P-090 - DIRECT COMPARISON OF MAGNETIC RESONANCE ANGIOGRAPHY (MRA) VERSUS DIGITAL SUBTRACTION ANGIOGRAPHY (DSA) FOR THE ASSESSMENT OF GLOBAL LIMB ANATOMIC STAGING SYSTEM (GLASS)

TOPIC:
Vascular Imaging
AUTHORS:
Moore E. (The University of Sheffield ~ Sheffield ~ United Kingdom) , Shahin Y. (Sheffield Teaching Hospital NHS Foundation Trust ~ Sheffield ~ United Kingdom) , Ehsan S. (Sheffield Teaching Hospital NHS Foundation Trust ~ Sheffield ~ United Kingdom) , Goode S. (Sheffield Teaching Hospital NHS Foundation Trust ~ Sheffield ~ United Kingdom)
Introduction:
GLASS differs from current scoring systems as it focuses on outlining a target artery pathway (TAP) individually for each patient and requires selection of the preferred infrapopliteal artery for treatment to improve limb and foot perfusion.

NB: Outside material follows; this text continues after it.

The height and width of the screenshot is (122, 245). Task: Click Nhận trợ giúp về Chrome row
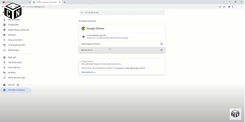pos(122,44)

The GLASS was designed to be utilised using invasive DSA¹. MRA produces images of a similar quality to DSA with the absence of ionizing radiation exposure or the need for iodine contrast, therefore reducing the likelihood of nephropathy². A meta-analysis compared MRA with CTA and DUS and findings showed an increase in both sensitivity and specificity in MRA³. The aim of our study was to assess and directly compare MRA vs DSA for scoring CLTI patients with GLASS and further to assess if MRA can predict amputation free survival (AFS) for patients with CLTI.
Methods:
This is a prospective analysis of retrospectively collected data. The study population consisted of the first 50 patients who have had lower limb angioplasty as first intervention in our unit in 2014. Our inclusion criteria were patients with CLTI who have had MRA and had infrainguinal disease and subsequently went onto DSA and endovascular intervention. MRAs were used to give patients a GLASS stage and then this was compared directly with stage on DSA in a blinded fashion. This data was further investigated to look at the mortality, AFS and limb-based patency (LBP) after the intervention. For statistical analysis Excel and SPSS software were used.
Results:
The dataset included 231 patients who had undergone a lower limb angiography in 2014. 181 patients were excluded. 50 patients (Age range 36- 95, mean 75) were analysed further, of which 66% were male (n=33) and 34% were female (n=17). 12 patients underwent major amputation, with an average of 377.5 days between initial intervention and amputation. The amputation free survival (AFS), the number of days from intervention to either death or major amputation, had an average of 1195.7 days across the 50 patients. 7 patients did not live beyond 1-year post-intervention. The 1 year LBP, defined as primary patency of the entire target artery pathway (TAP) for 1 year⁴, was 51.2% (n=22) for the remaining 43 patients. Using MRA, 5, 19 and 26 patients were assigned GLASS grades I, II and III, respectively. Within the GLASS stage I cohort, all of the patients survived, 4 (80%) of the patients had successful 1 year LBPs and 1 (20%) did not. 1 patient had a major amputation. Out of the 19 patients assigned a GLASS stage II, 1 had died and within 1 year of intervention. From the remaining 18 patients, 10 (56%) of the patients had 1 year LBP and 8 did not (44%). 4 patients underwent major amputation. In the GLASS III group, 4 (15.4%) patients survived and 22 had died (84.6%), 6 of which were within a year of initial intervention. From the 20 patients that lived longer than a year, 8 (40%) patients had 1 year LBP and 12 (60%) did not. 6 patients underwent major amputation. The average AFS for stages I, II and II was 1789, 1492 and 865 days, respectively. The LBPs of 80%, 56% and 40% for stages I, II and III from MRA, respectively, are in line with the predicted LBP from GLASS in the Global Vascular Guidelines (GVG)¹. The same group of patients were assigned GLASS stages using DSA and 10, 14 and 26 patients were assigned GLASS stages I, II and III, respectively. The GLASS stages assigned via MRA and DSA were compared and 70% (n=35) of patients had matching stages. 30% (n=15) of patients did not have matching scores, of which 6 were found to have higher scores from DSA and 9 found to have lower scores from DSA.
Conclusion:
This investigation shows that GLASS can be scored with success with MRA, without exposure to radiation/nephrotoxic contract and arterial access. Stages assigned using MRA were 70% consistent with those assigned using DSA. LBP data was consistent with limits suggested in the GVG GLASS guidelines.